--- EXERCISE DATA Enclosed Below ---
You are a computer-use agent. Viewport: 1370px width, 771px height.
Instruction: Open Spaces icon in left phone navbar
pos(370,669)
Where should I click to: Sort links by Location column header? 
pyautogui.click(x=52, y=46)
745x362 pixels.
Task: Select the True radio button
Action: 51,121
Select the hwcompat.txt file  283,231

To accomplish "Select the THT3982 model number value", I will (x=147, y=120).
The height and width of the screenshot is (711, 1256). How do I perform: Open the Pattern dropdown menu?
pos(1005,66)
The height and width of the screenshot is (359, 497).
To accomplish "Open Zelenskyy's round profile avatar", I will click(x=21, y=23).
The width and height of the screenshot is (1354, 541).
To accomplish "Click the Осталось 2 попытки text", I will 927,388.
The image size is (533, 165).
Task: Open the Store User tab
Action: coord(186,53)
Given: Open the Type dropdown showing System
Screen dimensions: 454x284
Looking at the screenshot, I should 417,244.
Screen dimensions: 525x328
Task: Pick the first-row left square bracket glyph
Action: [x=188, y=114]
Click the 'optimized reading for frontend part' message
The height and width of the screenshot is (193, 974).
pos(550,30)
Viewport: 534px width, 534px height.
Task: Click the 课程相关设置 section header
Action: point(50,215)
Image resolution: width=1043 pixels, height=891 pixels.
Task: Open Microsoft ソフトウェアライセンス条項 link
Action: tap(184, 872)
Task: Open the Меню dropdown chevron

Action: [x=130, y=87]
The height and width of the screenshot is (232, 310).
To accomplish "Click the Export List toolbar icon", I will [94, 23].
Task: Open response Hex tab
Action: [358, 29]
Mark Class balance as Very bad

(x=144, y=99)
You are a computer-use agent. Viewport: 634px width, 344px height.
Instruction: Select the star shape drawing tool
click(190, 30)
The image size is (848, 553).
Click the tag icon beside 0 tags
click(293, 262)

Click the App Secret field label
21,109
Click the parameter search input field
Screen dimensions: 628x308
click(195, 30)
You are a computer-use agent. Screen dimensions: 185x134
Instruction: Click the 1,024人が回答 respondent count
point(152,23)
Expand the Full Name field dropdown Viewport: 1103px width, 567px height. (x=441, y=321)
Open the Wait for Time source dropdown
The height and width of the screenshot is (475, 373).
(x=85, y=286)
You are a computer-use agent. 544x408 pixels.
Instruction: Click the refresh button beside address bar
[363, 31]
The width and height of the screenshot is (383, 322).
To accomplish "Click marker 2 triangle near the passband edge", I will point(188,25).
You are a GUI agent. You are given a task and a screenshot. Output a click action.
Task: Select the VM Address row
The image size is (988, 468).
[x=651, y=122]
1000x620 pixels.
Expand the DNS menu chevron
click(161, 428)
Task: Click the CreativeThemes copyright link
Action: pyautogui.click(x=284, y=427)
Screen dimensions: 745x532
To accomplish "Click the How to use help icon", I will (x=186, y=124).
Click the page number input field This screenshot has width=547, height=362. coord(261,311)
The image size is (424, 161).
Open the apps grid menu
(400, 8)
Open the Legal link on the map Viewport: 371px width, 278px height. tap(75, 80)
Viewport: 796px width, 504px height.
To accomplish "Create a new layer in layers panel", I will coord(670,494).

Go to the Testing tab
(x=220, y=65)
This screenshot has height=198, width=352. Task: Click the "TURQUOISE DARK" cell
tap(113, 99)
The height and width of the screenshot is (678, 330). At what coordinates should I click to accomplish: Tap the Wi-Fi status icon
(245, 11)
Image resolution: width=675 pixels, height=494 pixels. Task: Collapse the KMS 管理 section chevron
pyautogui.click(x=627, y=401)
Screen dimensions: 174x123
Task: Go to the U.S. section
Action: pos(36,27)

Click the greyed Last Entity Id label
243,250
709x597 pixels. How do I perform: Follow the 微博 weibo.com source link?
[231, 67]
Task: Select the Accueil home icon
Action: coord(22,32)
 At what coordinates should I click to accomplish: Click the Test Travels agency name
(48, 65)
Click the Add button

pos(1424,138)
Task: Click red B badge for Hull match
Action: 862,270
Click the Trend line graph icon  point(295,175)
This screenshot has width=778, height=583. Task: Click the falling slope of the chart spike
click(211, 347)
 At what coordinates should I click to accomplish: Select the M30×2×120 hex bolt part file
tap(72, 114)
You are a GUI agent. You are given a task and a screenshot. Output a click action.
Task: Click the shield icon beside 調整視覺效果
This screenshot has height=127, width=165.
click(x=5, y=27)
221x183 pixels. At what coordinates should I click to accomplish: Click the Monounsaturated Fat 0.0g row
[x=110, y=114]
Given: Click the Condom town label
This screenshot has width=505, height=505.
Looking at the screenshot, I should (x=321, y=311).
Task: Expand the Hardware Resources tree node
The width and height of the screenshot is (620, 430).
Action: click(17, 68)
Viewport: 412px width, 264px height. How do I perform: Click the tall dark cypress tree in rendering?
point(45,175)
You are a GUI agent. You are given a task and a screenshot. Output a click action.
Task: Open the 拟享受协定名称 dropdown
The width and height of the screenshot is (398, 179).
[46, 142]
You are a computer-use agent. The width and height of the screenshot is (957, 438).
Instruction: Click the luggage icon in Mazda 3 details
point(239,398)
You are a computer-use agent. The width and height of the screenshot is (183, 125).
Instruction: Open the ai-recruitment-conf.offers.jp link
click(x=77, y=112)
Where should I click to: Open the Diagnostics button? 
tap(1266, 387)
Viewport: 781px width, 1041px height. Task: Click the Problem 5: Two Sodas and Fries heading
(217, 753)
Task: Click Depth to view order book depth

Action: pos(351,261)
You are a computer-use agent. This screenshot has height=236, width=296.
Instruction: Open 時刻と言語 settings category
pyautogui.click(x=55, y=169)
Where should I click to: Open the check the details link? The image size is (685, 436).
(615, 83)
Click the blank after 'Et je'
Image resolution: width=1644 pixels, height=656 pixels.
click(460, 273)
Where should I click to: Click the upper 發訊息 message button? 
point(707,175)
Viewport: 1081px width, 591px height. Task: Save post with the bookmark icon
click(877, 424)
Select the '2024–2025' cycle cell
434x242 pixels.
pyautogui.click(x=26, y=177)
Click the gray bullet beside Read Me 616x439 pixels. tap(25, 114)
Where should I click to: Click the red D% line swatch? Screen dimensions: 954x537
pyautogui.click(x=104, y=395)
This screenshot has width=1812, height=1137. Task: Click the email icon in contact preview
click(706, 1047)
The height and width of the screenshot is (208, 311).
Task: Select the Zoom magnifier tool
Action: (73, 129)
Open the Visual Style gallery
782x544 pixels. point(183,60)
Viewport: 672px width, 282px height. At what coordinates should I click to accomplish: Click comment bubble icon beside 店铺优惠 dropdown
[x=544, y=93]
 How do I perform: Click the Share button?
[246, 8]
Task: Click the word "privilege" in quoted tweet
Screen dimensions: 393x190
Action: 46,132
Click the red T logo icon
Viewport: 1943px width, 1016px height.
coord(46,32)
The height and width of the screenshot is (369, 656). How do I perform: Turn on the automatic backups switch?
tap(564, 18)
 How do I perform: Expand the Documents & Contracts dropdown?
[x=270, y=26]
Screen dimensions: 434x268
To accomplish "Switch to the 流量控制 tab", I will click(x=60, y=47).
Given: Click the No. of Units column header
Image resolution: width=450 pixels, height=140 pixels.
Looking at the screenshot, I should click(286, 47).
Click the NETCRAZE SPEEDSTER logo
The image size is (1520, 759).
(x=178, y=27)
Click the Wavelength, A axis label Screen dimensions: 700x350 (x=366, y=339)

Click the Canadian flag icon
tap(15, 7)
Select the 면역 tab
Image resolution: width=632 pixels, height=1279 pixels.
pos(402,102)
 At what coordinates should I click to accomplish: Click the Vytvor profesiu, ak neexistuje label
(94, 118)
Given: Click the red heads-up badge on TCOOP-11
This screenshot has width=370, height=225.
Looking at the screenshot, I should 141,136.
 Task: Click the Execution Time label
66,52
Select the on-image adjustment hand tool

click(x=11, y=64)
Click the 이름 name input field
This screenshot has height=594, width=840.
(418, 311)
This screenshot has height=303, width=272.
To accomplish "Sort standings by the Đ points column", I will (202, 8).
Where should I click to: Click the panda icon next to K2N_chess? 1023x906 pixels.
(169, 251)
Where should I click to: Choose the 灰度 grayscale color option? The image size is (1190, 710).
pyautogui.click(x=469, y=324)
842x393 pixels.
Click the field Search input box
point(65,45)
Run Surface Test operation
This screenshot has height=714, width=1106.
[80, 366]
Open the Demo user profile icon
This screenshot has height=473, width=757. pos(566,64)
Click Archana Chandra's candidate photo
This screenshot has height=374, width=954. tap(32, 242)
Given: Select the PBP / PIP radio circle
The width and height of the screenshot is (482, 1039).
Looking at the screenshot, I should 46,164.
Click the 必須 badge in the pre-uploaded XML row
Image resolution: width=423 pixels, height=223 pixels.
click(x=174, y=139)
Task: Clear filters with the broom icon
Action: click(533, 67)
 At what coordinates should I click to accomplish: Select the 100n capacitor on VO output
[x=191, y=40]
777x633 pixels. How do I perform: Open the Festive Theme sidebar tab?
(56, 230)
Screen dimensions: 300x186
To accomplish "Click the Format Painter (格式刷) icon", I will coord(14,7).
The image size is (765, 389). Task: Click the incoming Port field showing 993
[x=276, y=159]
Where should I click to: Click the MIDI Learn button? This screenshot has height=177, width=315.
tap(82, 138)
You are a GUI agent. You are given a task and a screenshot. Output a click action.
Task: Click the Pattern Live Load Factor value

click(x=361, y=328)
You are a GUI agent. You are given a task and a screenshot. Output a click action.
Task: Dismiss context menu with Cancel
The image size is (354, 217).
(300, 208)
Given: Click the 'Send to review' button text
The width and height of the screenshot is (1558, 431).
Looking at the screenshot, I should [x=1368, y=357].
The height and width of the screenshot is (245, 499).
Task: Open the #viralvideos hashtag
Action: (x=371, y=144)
--- End of Enclosed EXERCISE DATA ---
**PROBLEM**
Write out, exactly as given, the line containing "Screen dimensions: 300x186" and every line after it to the end of the records. Include nothing else.

**TASK RESPONSE**
Screen dimensions: 300x186
To accomplish "Click the Format Painter (格式刷) icon", I will coord(14,7).
The image size is (765, 389). Task: Click the incoming Port field showing 993
[x=276, y=159]
Where should I click to: Click the MIDI Learn button? This screenshot has height=177, width=315.
tap(82, 138)
You are a GUI agent. You are given a task and a screenshot. Output a click action.
Task: Click the Pattern Live Load Factor value

click(x=361, y=328)
You are a GUI agent. You are given a task and a screenshot. Output a click action.
Task: Dismiss context menu with Cancel
The image size is (354, 217).
(300, 208)
Given: Click the 'Send to review' button text
The width and height of the screenshot is (1558, 431).
Looking at the screenshot, I should [x=1368, y=357].
The height and width of the screenshot is (245, 499).
Task: Open the #viralvideos hashtag
Action: (x=371, y=144)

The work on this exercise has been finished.